(ASSIGNMENT)
A faithful copy of all the records is needed, with the pictures omitted.

=== GIVEN RECORDS ===

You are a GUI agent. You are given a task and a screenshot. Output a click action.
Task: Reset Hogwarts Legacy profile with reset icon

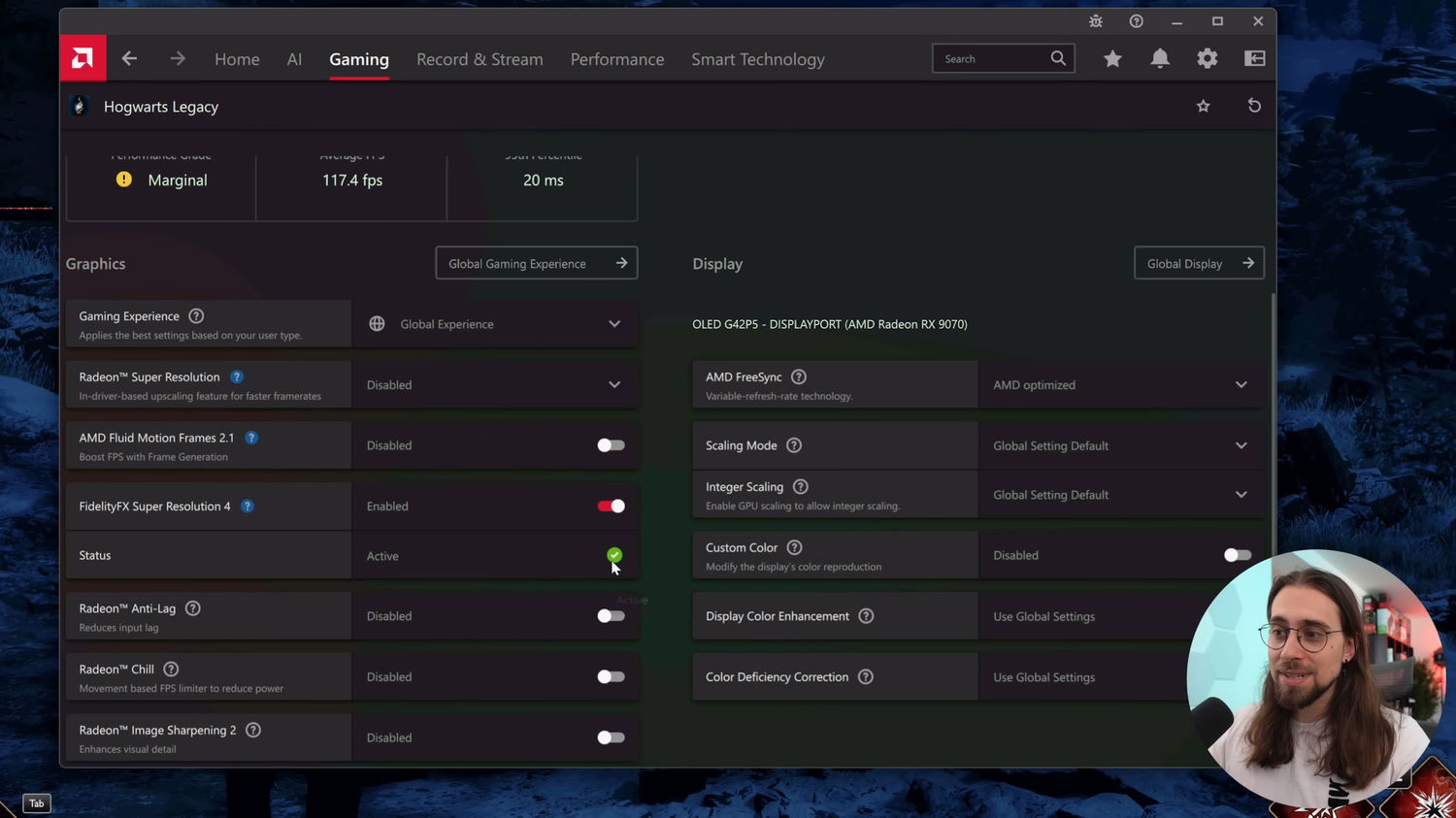[x=1254, y=106]
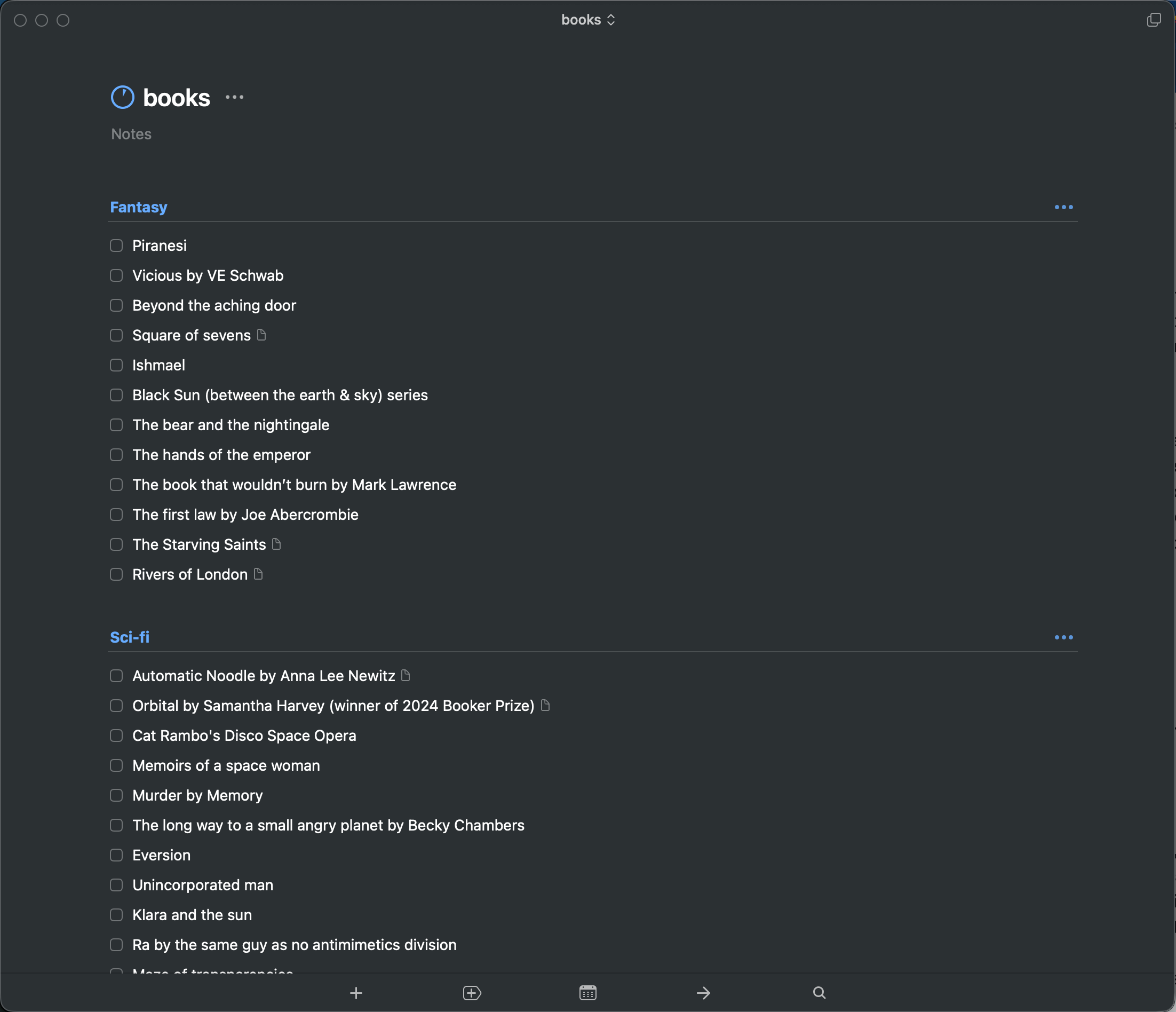Click the move arrow icon in toolbar

click(x=703, y=993)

===

(OUTPUT OF THE EXERCISE)
You are a GUI agent. You are given a task and a screenshot. Output a click action.
Task: Reset Hogwarts Legacy profile with reset icon

[x=1254, y=106]
Click the move arrow icon in toolbar

click(x=703, y=993)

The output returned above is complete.